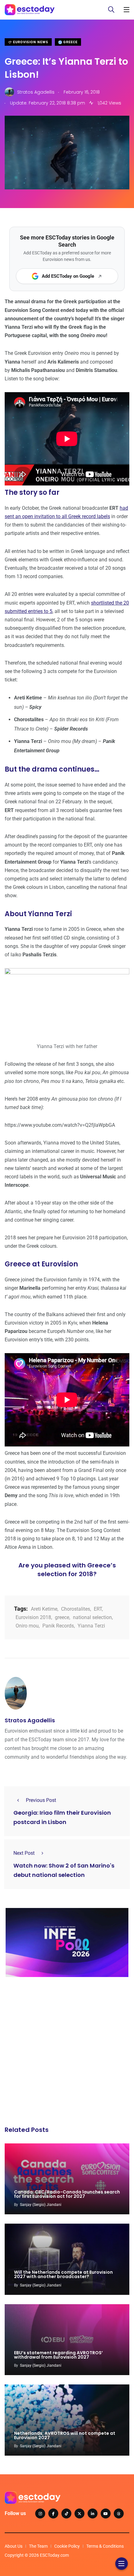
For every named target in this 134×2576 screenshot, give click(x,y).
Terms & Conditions (105, 2546)
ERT (98, 1609)
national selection (92, 1617)
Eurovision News (30, 42)
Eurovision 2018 (33, 1617)
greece (62, 1617)
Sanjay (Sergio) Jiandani (40, 2204)
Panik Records (58, 1626)
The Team (38, 2546)
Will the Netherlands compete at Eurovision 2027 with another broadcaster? (63, 2274)
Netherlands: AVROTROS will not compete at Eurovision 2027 (64, 2435)
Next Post (24, 1853)
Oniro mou (27, 1626)
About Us (13, 2546)
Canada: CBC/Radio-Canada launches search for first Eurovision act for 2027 (67, 2194)
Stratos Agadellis (30, 1720)
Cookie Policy (67, 2546)
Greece (70, 42)
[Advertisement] (67, 2053)
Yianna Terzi (91, 1626)
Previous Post (41, 1800)
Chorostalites (75, 1609)
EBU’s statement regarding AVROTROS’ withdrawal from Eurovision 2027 (58, 2355)
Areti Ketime (44, 1609)
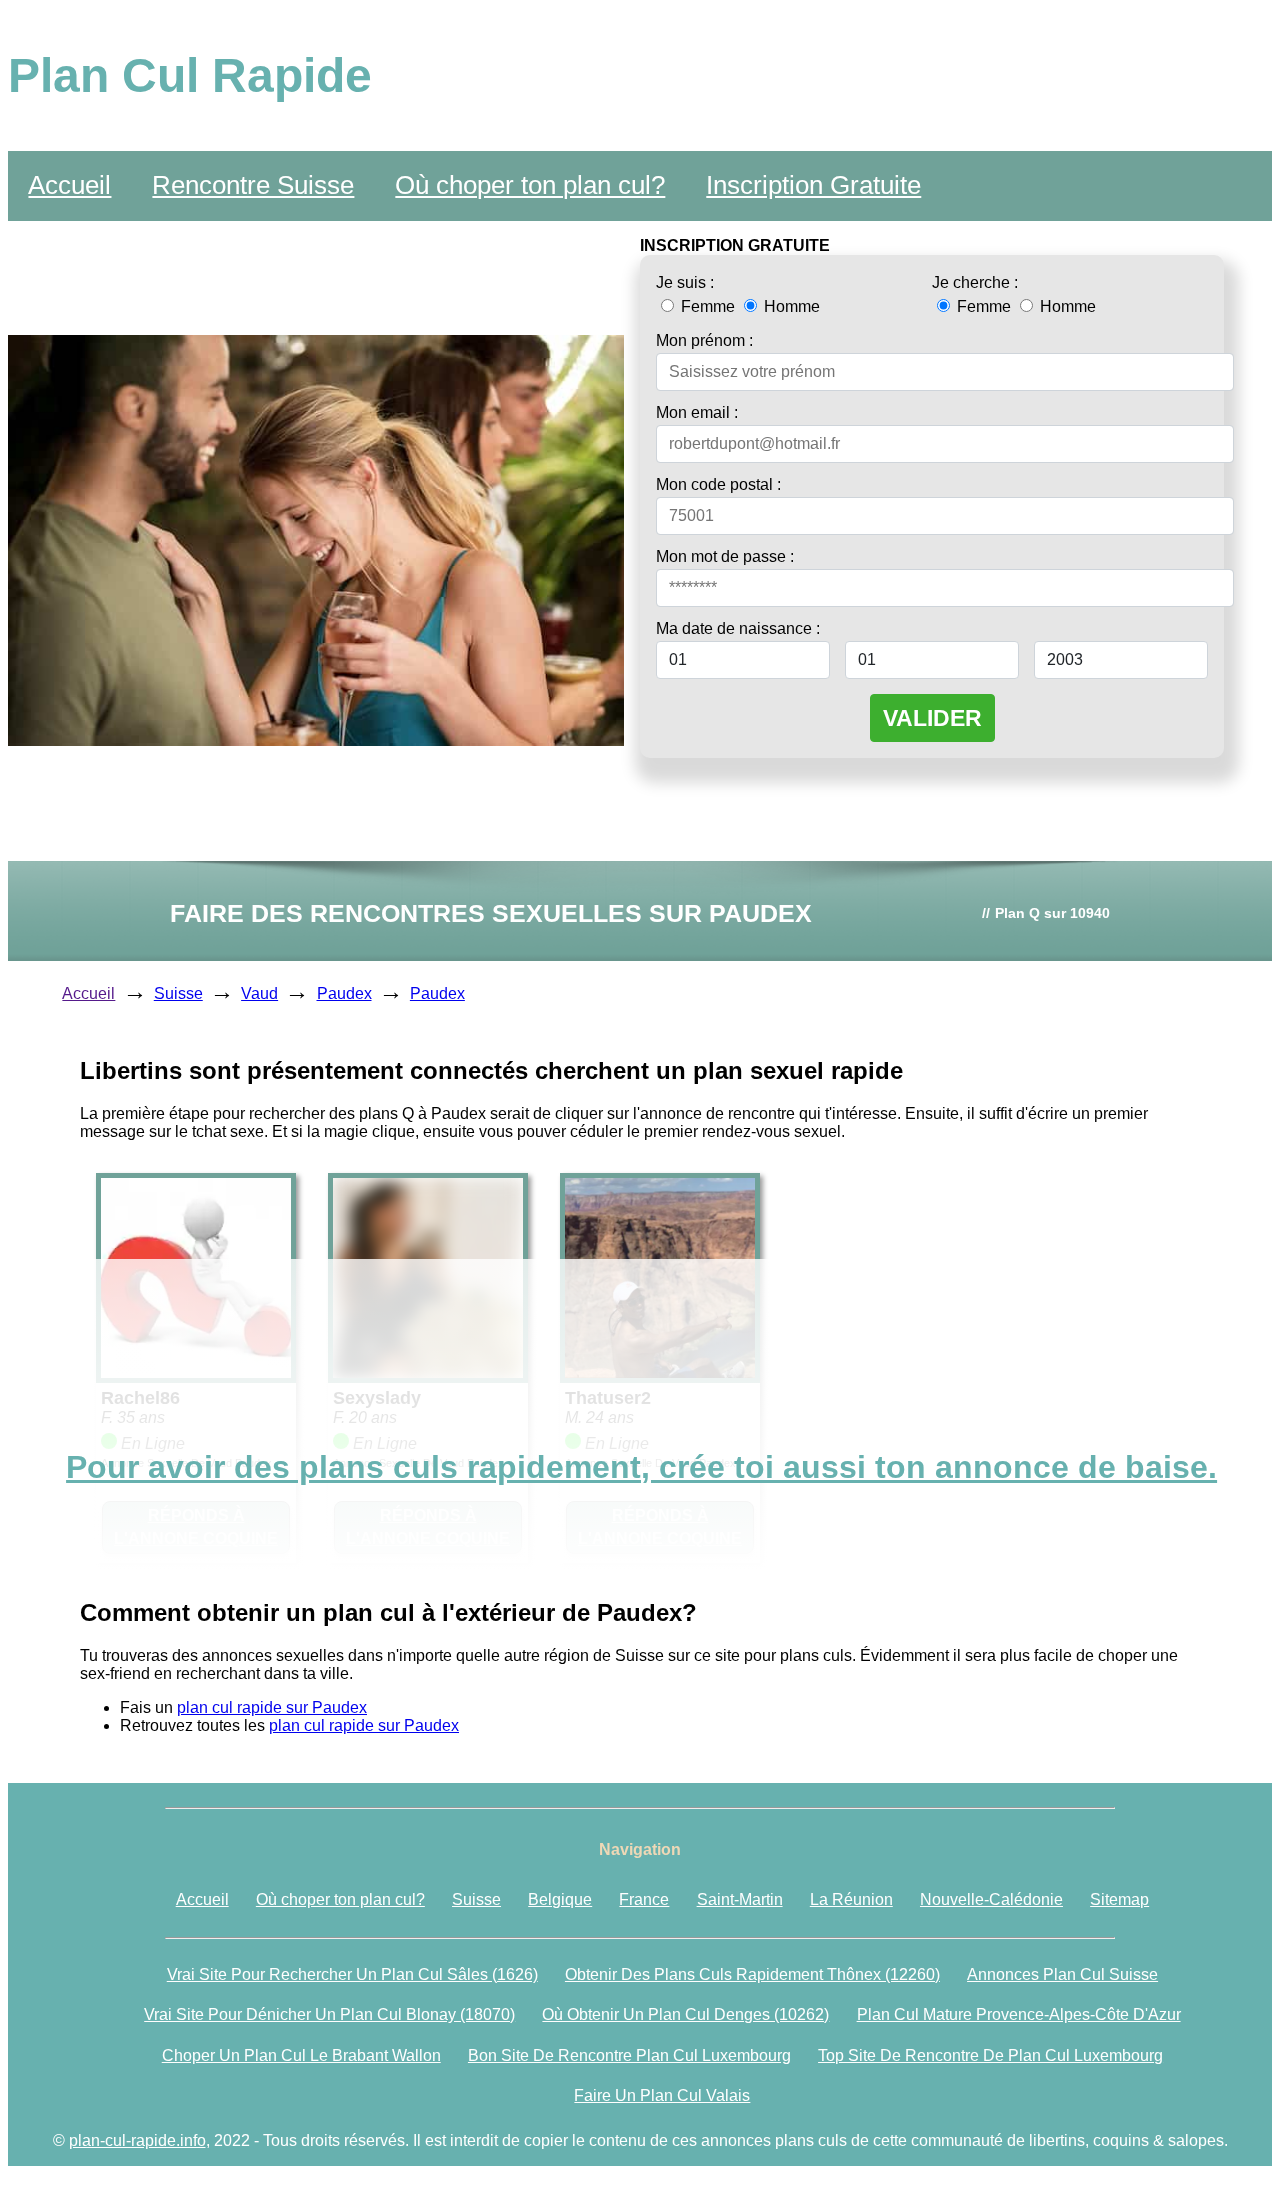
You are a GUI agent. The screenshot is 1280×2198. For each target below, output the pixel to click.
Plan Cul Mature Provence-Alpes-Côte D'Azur (1019, 2014)
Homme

**Activity**: Reproduce, word for word and in full, only the lines above that start at the line with "Will the Netherlands" and run through the line with "Stratos Agadellis (30, 1720)", both ends included.

**Task output**:
Will the Netherlands compete at Eurovision 2027 with another broadcaster? (63, 2274)
Netherlands: AVROTROS will not compete at Eurovision 2027 (64, 2435)
Next Post (24, 1853)
Oniro mou (27, 1626)
About Us (13, 2546)
Canada: CBC/Radio-Canada launches search for first Eurovision act for 2027 (67, 2194)
Stratos Agadellis (30, 1720)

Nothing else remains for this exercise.